Section titled “Section 5: extraction_profiles (companion to sources)”
extraction_profiles:
crm_contact:
content_type: json
chunking_strategy: semantic
entity_extraction: true
metadata_mapping:
$.name: contact_name
$.email: contact_email
tag_rules:
- match: "$.type == 'lead'"
tags: [lead, prospect]
conversation:
content_type: text
chunking_strategy: paragraph
entity_extraction: true
ticket:
content_type: json
chunking_strategy: fixed_size
chunk_size: 1000
entity_extraction: true
metadata_mapping:
$.key: ticket_id
$.fields.summary: title
$.fields.status.name: status

Alternative 1: Separate config files per concern

Section titled “Alternative 1: Separate config files per concern”

Split into astrocyte.yml (core), sources.yml (ingestion), agents.yml (identity). Each file loaded independently.

  • Pro: Clean separation, smaller files, each concern independently versionable.
  • Con: Config composition becomes complex (cross-file references between sources and banks, agents and access grants). Users must manage multiple files. Existing AstrocyteConfig.from_config() API would need signature change. Violates backwards compatibility constraint.
  • Rejected because: The composition overhead exceeds the organizational benefit. A single astrocyte.yml with optional sections is simpler and preserves the current loading API.

Alternative 2: Programmatic registration only

Section titled “Alternative 2: Programmatic registration only”

No YAML for sources/agents. Users register via Python API: brain.register_source(...), brain.register_agent(...).

  • Pro: Type-safe at registration time, no YAML parsing ambiguity, IDE autocomplete.
  • Con: Not declarative — cannot be version-controlled as config. Breaks “config-as-code” principle. Cannot be used with standalone gateway (no Python code to call). Requires code changes to modify sources/agents.
  • Rejected because: Declarative config is a core principle. Programmatic registration may be offered as a supplementary API but cannot be the primary mechanism.

Alternative 3: Extend existing sections instead of adding new ones

Section titled “Alternative 3: Extend existing sections instead of adding new ones”

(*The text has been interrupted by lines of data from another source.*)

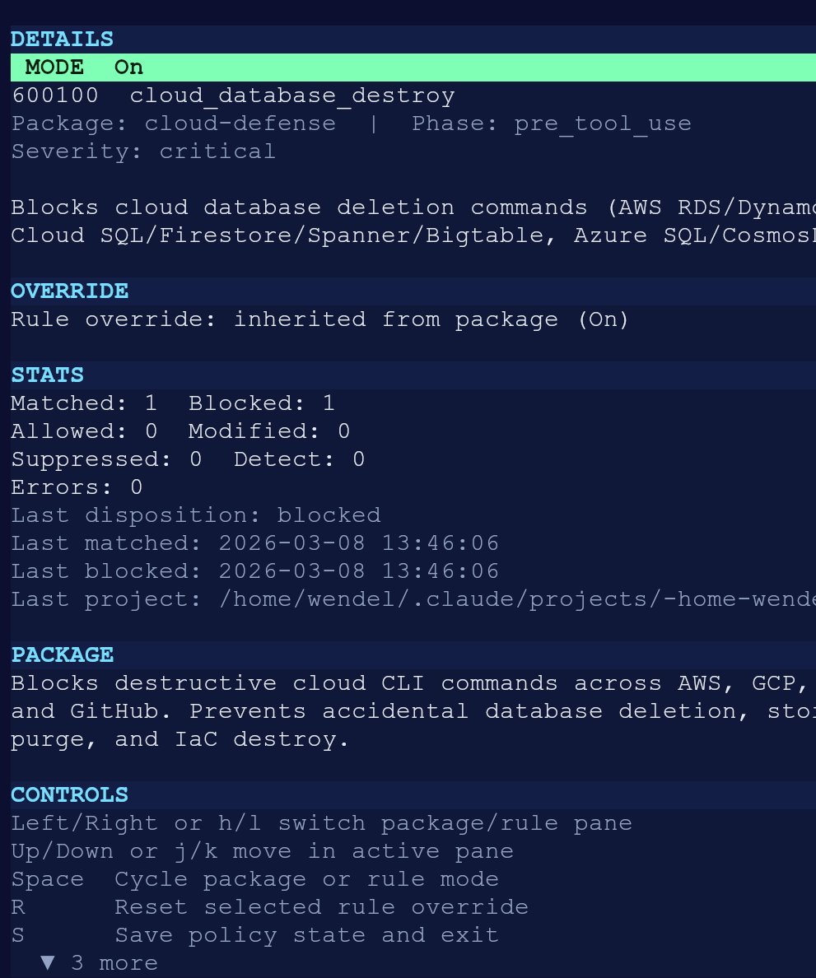Select the DETAILS section header
Screen dimensions: 816x978
pyautogui.click(x=63, y=40)
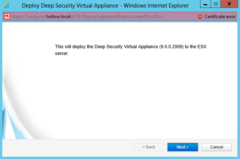Click "hollow.local" domain in the URL
The height and width of the screenshot is (159, 240).
coord(58,17)
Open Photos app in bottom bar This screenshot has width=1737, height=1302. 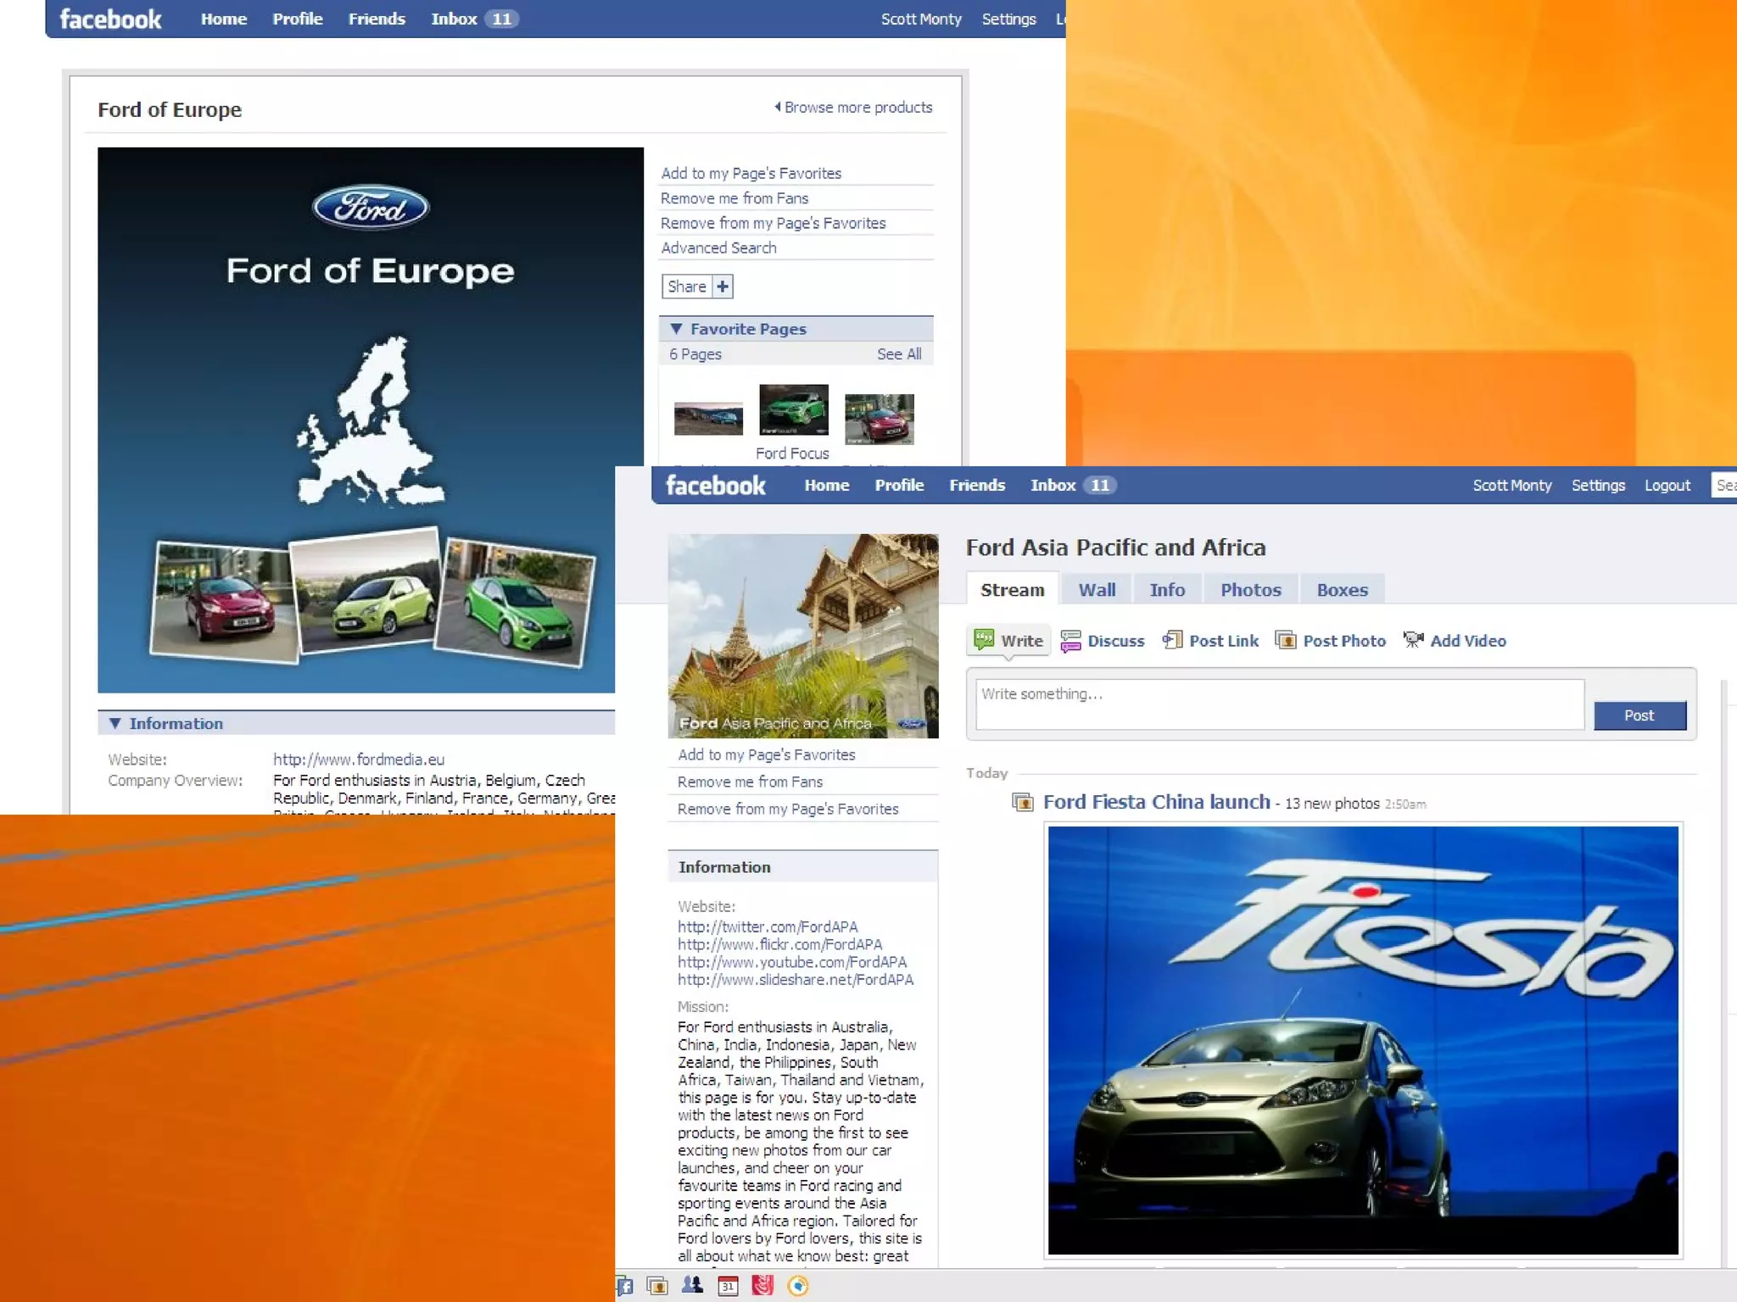coord(656,1286)
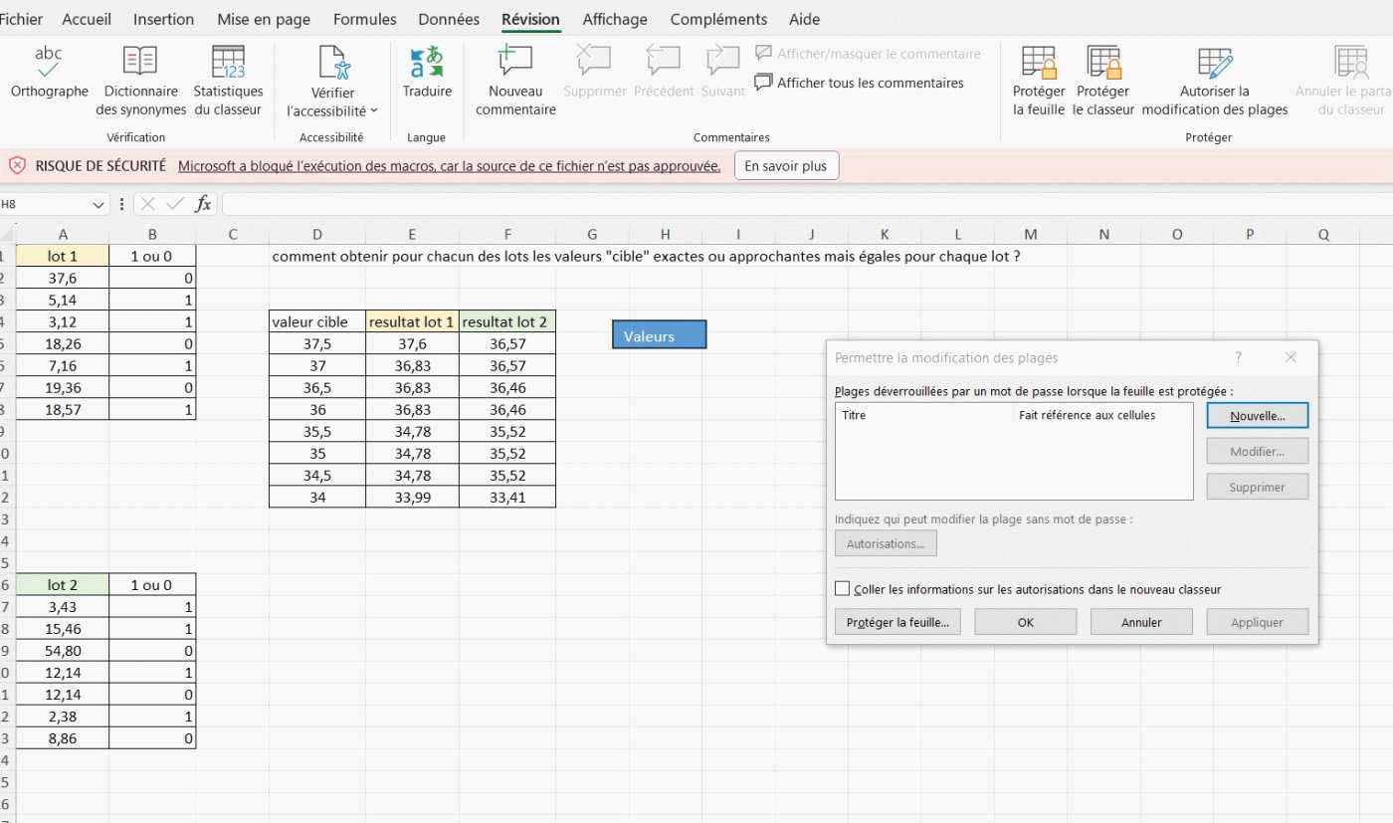Click the Protéger la feuille ribbon icon
The image size is (1393, 823).
(x=1039, y=62)
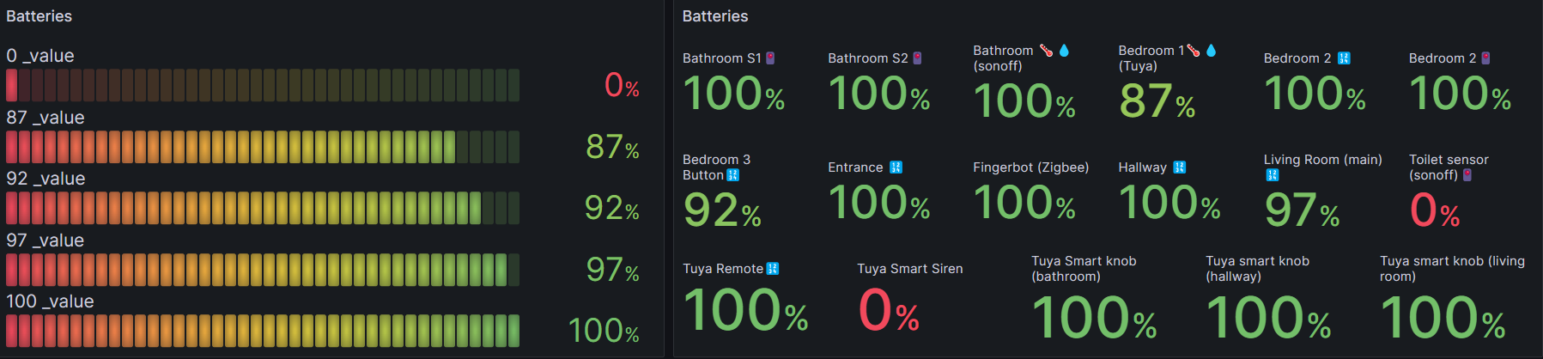Click the keypad icon by Bedroom 3 Button
The height and width of the screenshot is (359, 1543).
point(732,175)
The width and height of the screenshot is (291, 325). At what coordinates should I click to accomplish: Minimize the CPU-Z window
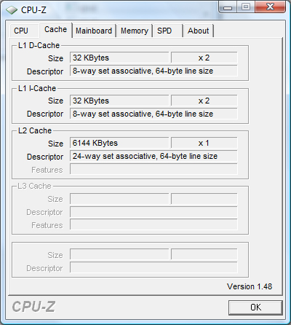pyautogui.click(x=228, y=7)
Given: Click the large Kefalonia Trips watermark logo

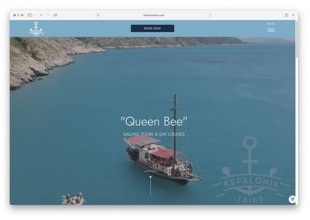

Put source definitions under banks.*.sources, agent settings under access_grants, deployment under a server key in the root.

  • Pro: Fewer top-level sections, conceptually linked to existing structures.
  • Con: Sources are not a property of banks (a source can target multiple banks via MIP routing). Agent settings are more than access grants (they include rate limits, bank mappings). Overloading existing sections creates confusing semantics.
  • Rejected because: Sources, agents, and deployment are orthogonal configuration domains that deserve their own top-level sections.
  • Backwards compatible — existing configs work unchanged (all new sections default to None)
  • Single file remains the config source of truth
  • Declarative, version-controllable configuration for all v1.0.0 features
  • Extraction profiles compose with MIP routing (profiles define extraction, MIP defines routing targets)
  • Agent registration auto-generates access grants, reducing config duplication
  • AstrocyteConfig dataclass grows from ~20 fields to ~25 fields. Mitigated by grouping into sub-dataclasses (SourcesConfig, AgentsConfig, DeploymentConfig, IdentityConfig).
  • YAML validation surface increases. Mitigated by adding JSON Schema generation from dataclass definitions for editor support.
  • Source auth secrets via env var indirection (_env suffix) is a convention that must be documented clearly. Users unfamiliar with the pattern may hardcode secrets in YAML.
  • No migration needed. Existing configs are valid. New sections are additive.
  • Users upgrading to v1.0.0 can add sections incrementally as they adopt new features.